HANOI (AFP) – Millions of people across Southeast Asia struggled yesterday with flooded homes, power cuts and wrecked infrastructure after Typhoon Yagi swept through the region, as the death toll passed 200.
In worst-hit Vietnam the fatalities rose to 197, with nine confirmed dead in northern Thailand – where one district is suffering its worst floods in 80 years.
Yagi smashed into Vietnam at the weekend, bringing a colossal deluge of rain that has inundated a swathe of northern Vietnam, Laos, Thailand and Myanmar, triggering deadly landslides and widespread river flooding.
One farmer told AFP his entire 1,800 square metre peach blossom plantation was submerged, destroying all 400 of his trees.

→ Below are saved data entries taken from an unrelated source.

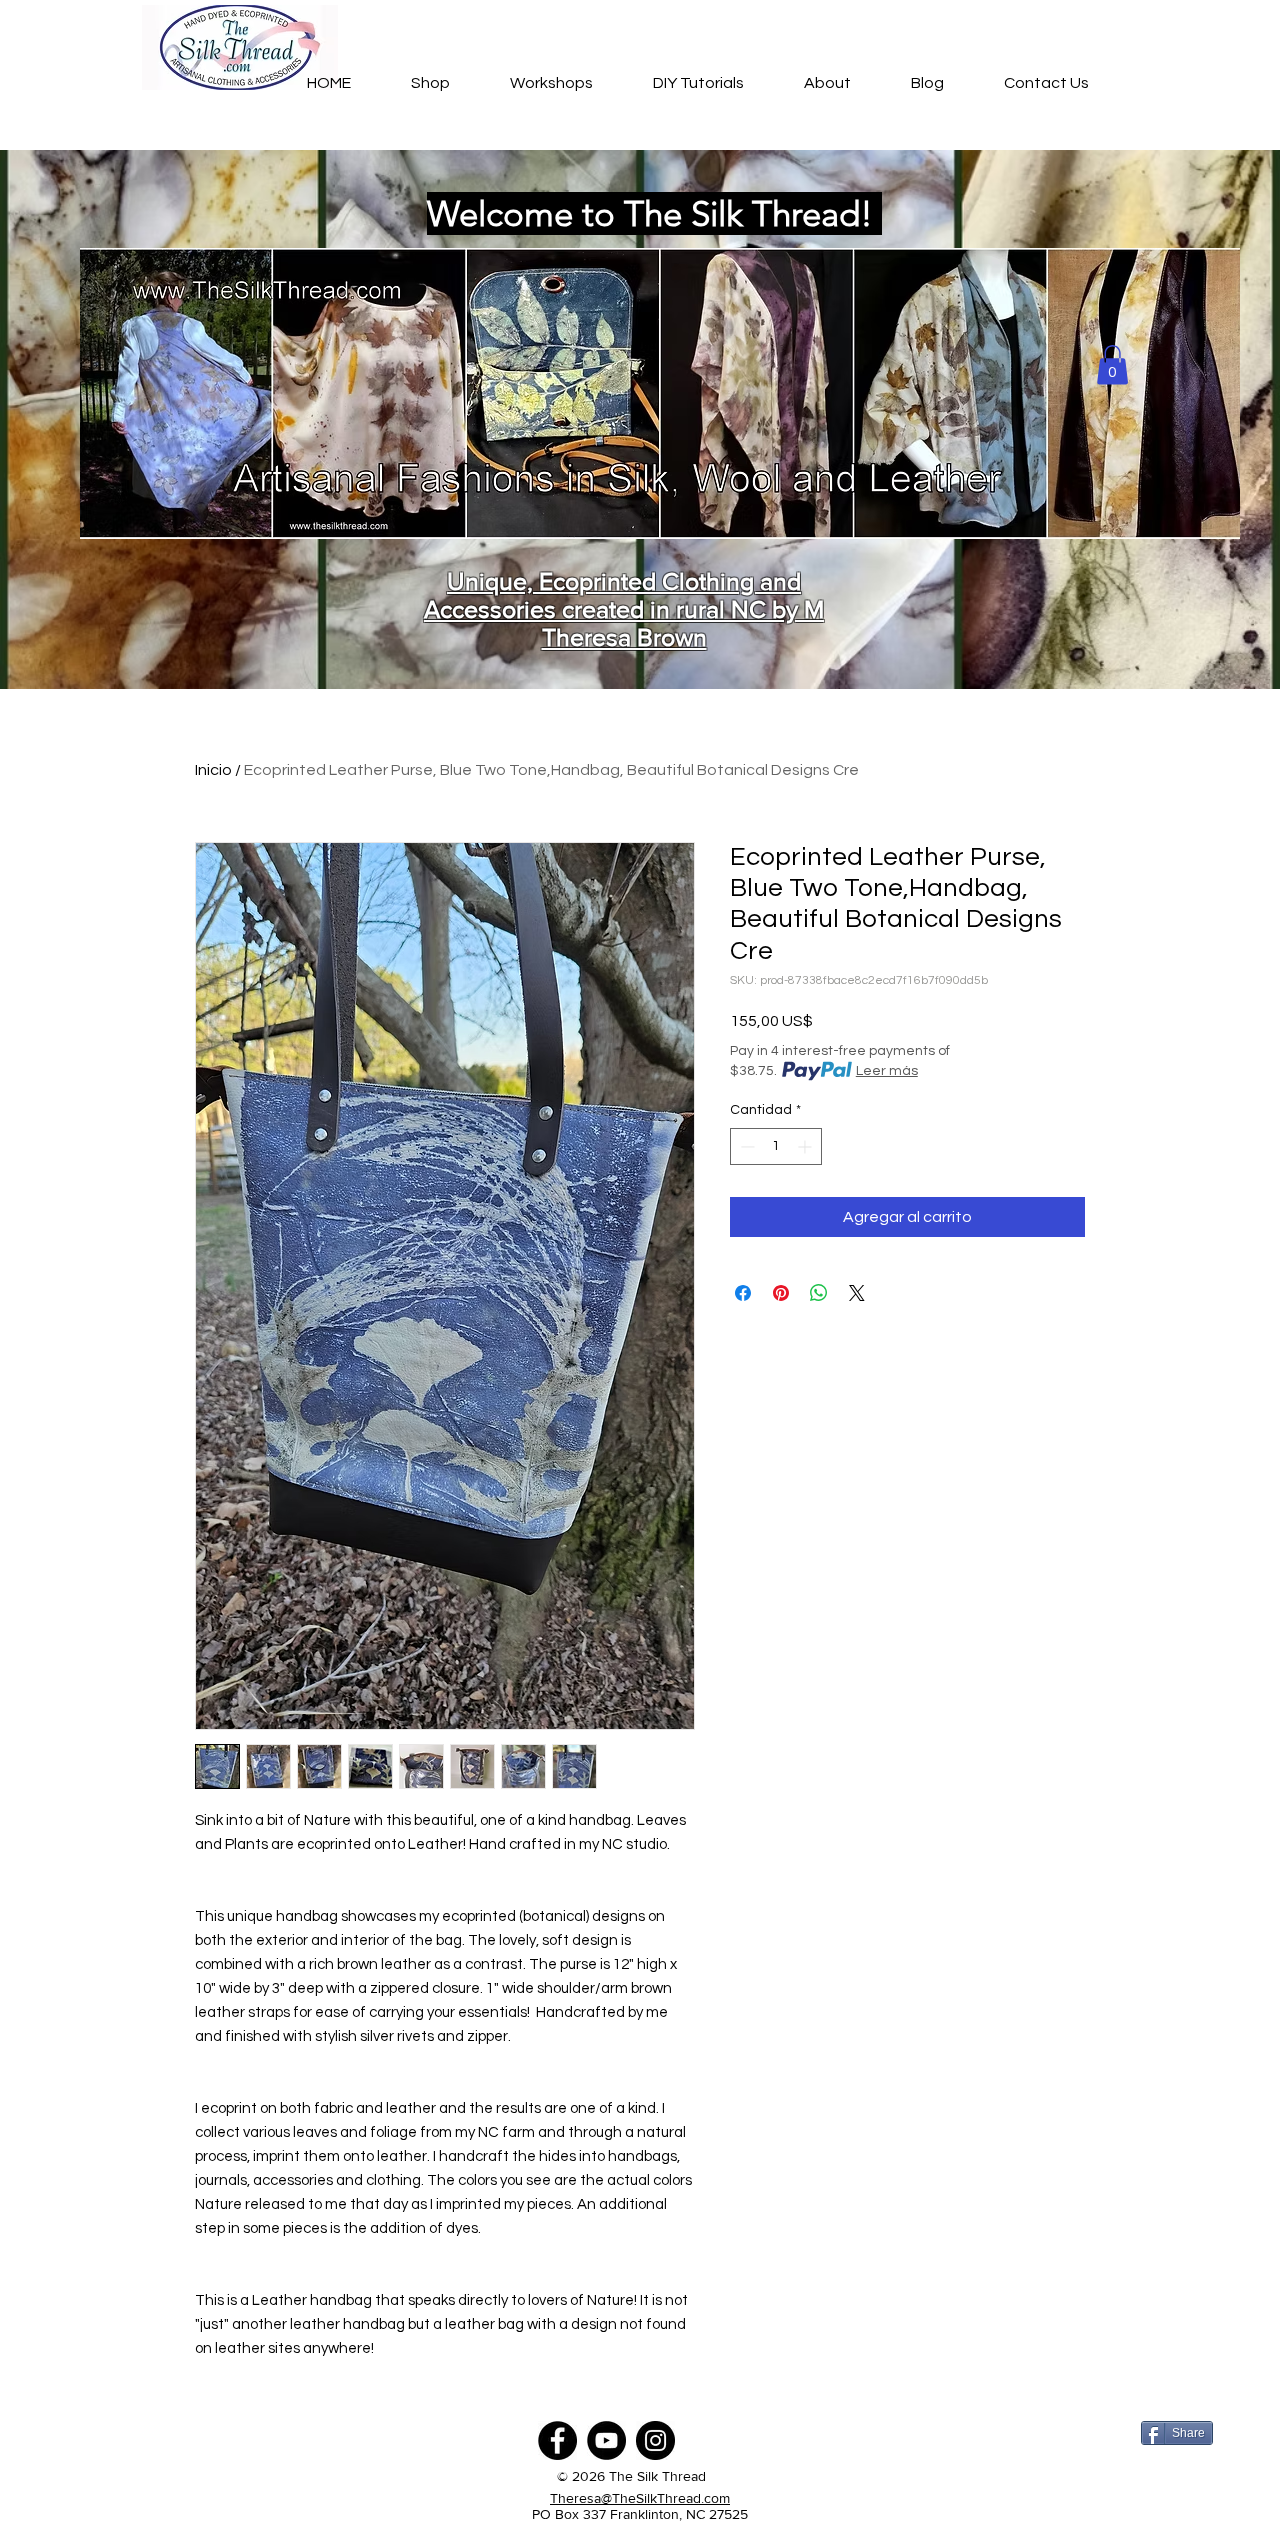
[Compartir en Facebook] (743, 1293)
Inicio (213, 770)
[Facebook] (557, 2440)
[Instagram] (655, 2440)
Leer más (887, 1071)
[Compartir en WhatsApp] (819, 1293)
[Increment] (806, 1146)
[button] (1112, 364)
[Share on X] (857, 1293)
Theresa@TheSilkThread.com (640, 2498)
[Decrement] (745, 1146)
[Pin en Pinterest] (781, 1293)
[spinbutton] (776, 1146)
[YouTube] (606, 2440)
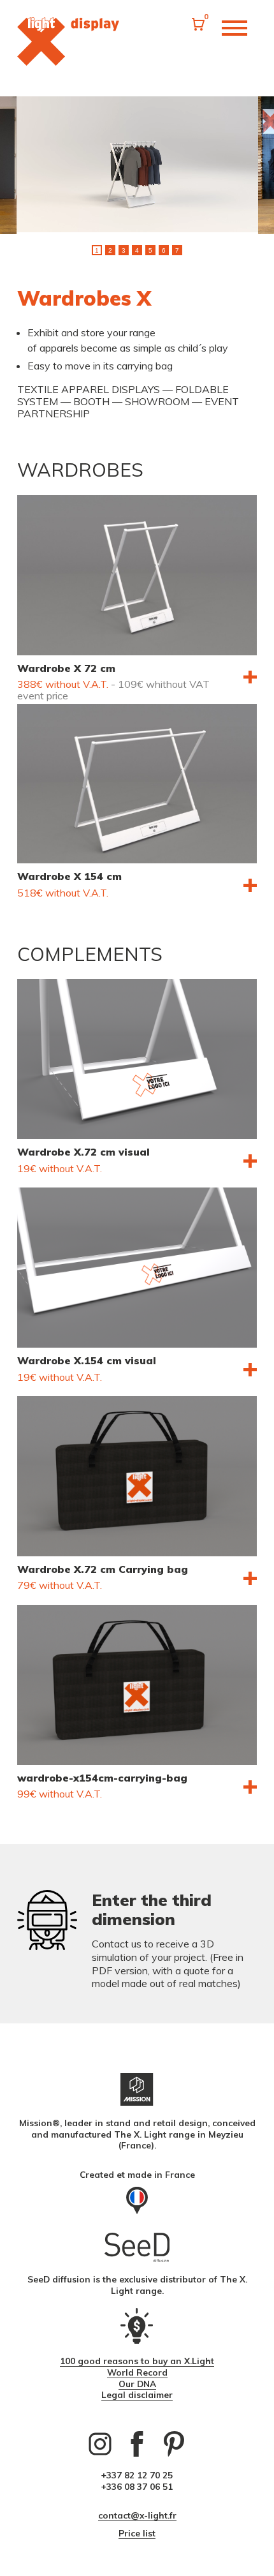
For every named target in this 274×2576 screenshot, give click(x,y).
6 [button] (164, 250)
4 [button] (137, 250)
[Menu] (234, 30)
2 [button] (110, 250)
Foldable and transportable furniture (68, 41)
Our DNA (137, 2383)
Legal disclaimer (137, 2394)
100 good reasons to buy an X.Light (137, 2360)
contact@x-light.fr (137, 2515)
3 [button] (124, 250)
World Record (137, 2372)
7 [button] (177, 250)
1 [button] (97, 250)
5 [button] (150, 250)
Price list (137, 2533)
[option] (137, 166)
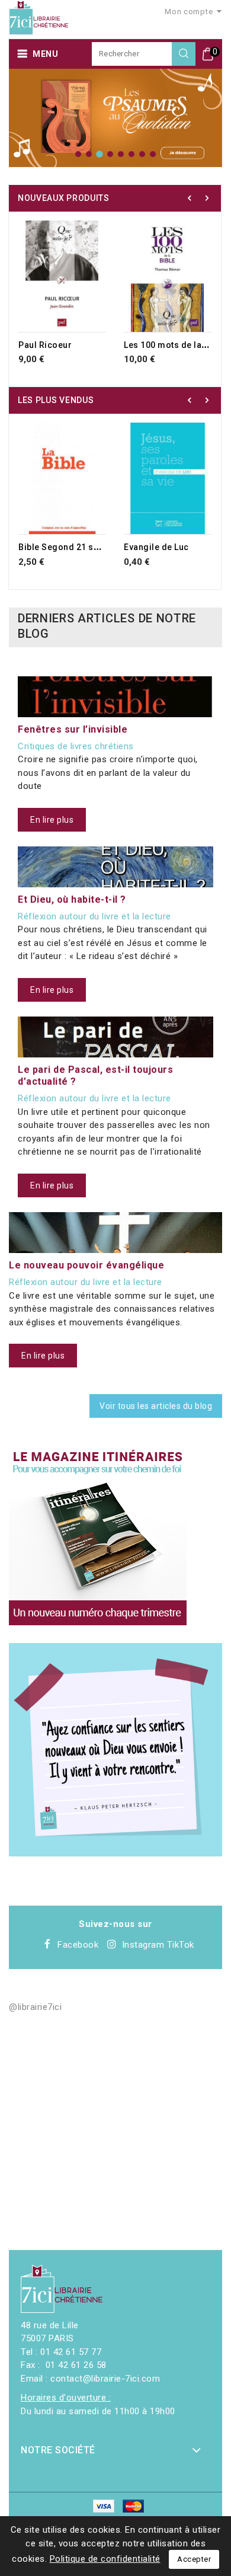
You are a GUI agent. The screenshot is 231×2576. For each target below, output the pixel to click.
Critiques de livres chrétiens (76, 746)
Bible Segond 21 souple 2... (75, 547)
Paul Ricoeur (45, 345)
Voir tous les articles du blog (156, 1406)
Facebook (77, 1944)
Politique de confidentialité (105, 2558)
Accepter (194, 2559)
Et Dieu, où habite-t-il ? (72, 899)
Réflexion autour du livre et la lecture (94, 916)
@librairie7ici (35, 2007)
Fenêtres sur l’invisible (72, 729)
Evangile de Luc (156, 547)
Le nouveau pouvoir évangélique (86, 1265)
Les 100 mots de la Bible (174, 345)
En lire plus (51, 819)
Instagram (143, 1944)
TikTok (180, 1944)
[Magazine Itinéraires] (98, 1536)
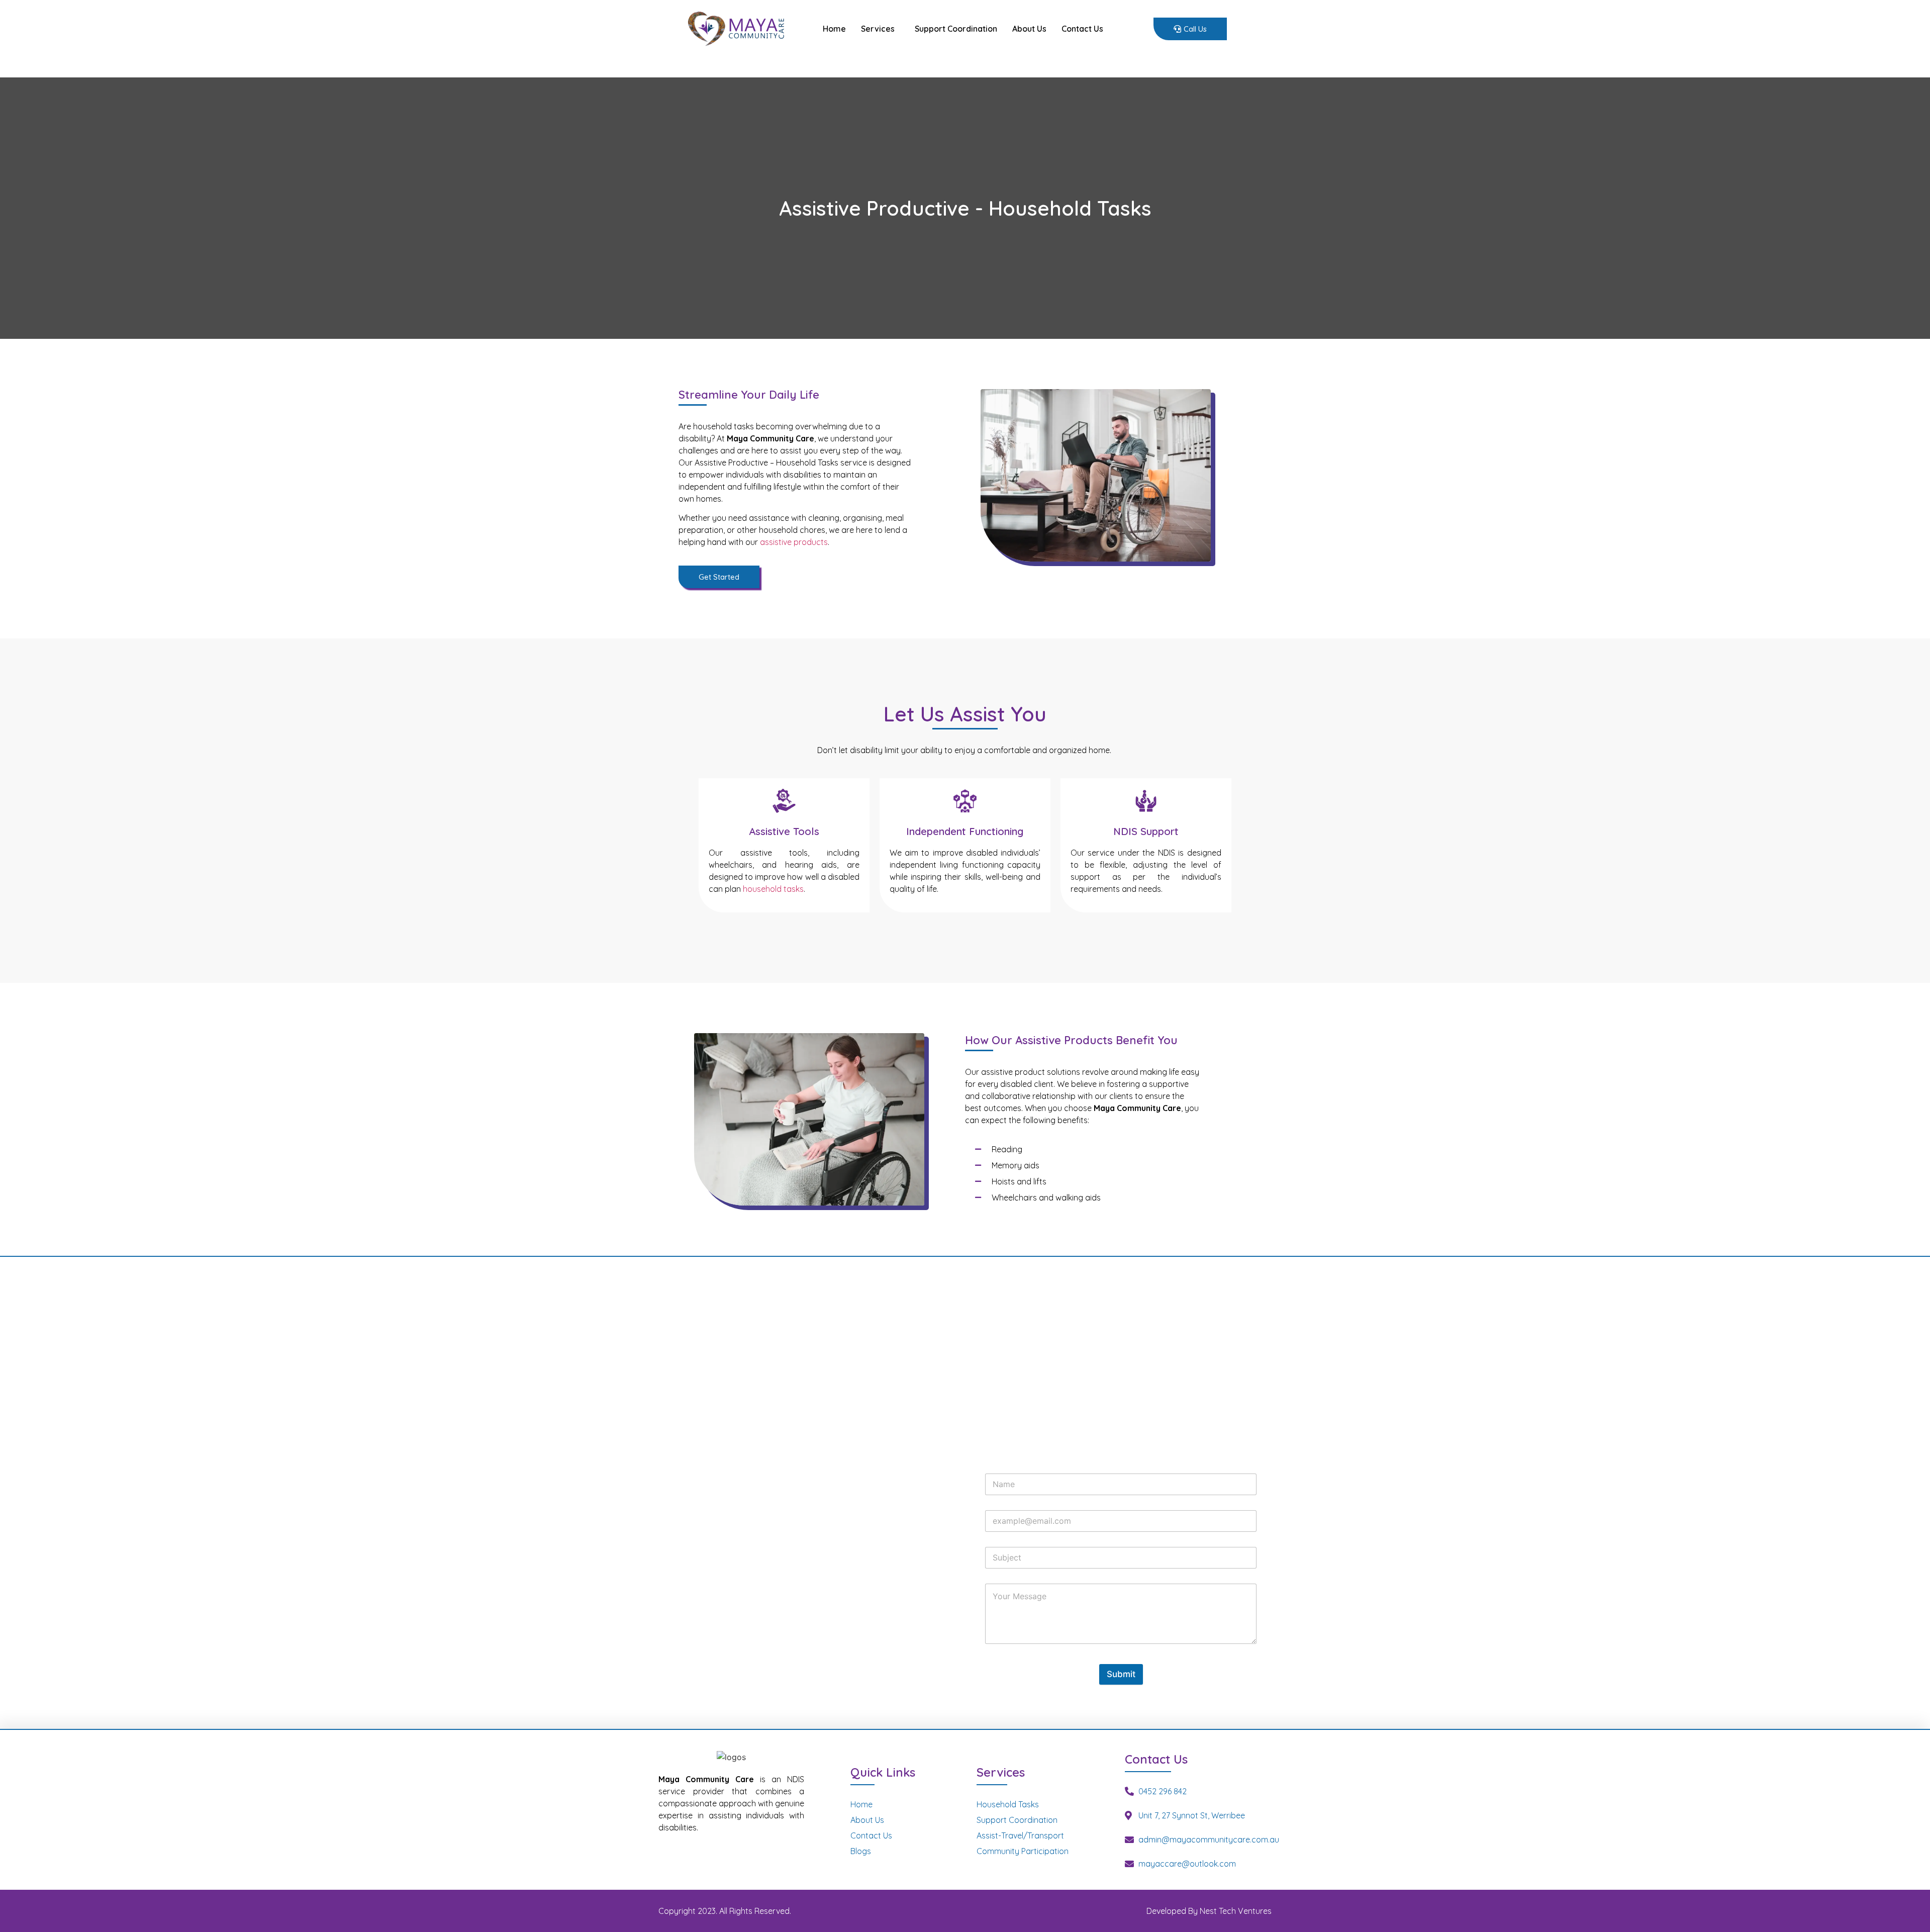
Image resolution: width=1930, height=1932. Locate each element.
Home (834, 29)
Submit (1121, 1674)
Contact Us (1082, 29)
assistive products (794, 542)
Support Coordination (956, 29)
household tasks (773, 889)
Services (878, 29)
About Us (1029, 29)
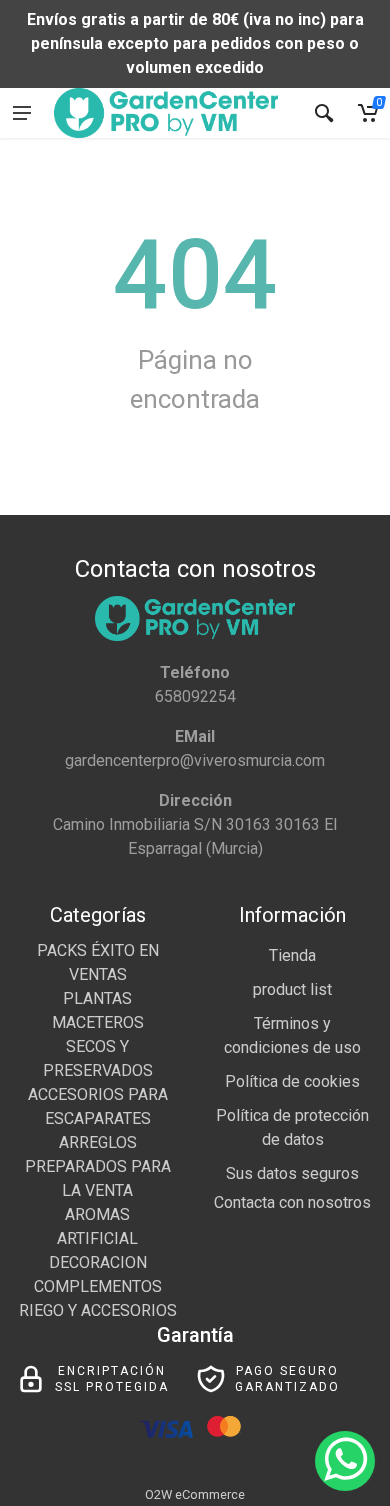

“It will be so hard for me to recover from this loss – I think I will lose up to USD40,000 this season,” said the farmer, who gave his name only as Tu.
“I really don’t know what to do now, I’m just waiting for the water to recede.”
The United Nations children’s agency (UNICEF) said the typhoon had damaged more than 140,000 homes across 26 provinces in Vietnam.
UNICEF said it has provided water for homes, health centres and schools in the worst-affected areas and would send medical and sanitation supplies to the Vietnamese government in the coming days.
The high waters have devastated more than 250,000 hectares of crops and huge numbers of livestock, Vietnam’s agriculture ministry said, with farmland around Hanoi hit hard.
Commuters in parts of the Vietnamese capital trudged to work through shin-deep brown floodwaters, though officials said river levels in the city are slowly falling after hitting a 20-year high on Wednesday.
Thousands have been forced to evacuate their homes, while others are struggling with power cuts, and in one badly hit district on the outskirts of Hanoi, more than 15,000 people have been affected by the floods.
Vietnamese state media said a landslide in mountainous Lao Cai province killed seven people with 11 missing.
The incident happened on Tuesday but details have only just got through because communication with the area was cut off, officials told state media.
This comes in addition to a separate landslide in the same province that annihilated an entire village of 37 houses, killing at least 42 people with 53 still unaccounted for.
Fifteen bodies have been recovered in Cao Bang province after a landslide on Monday pushed a bus, along with several cars and motorbikes, into a stream, state media said yesterday.
The Mekong River Commission, the international body overseeing the crucial waterway, issued a flood warning yesterday for the historic Laotian city of Luang Prabang.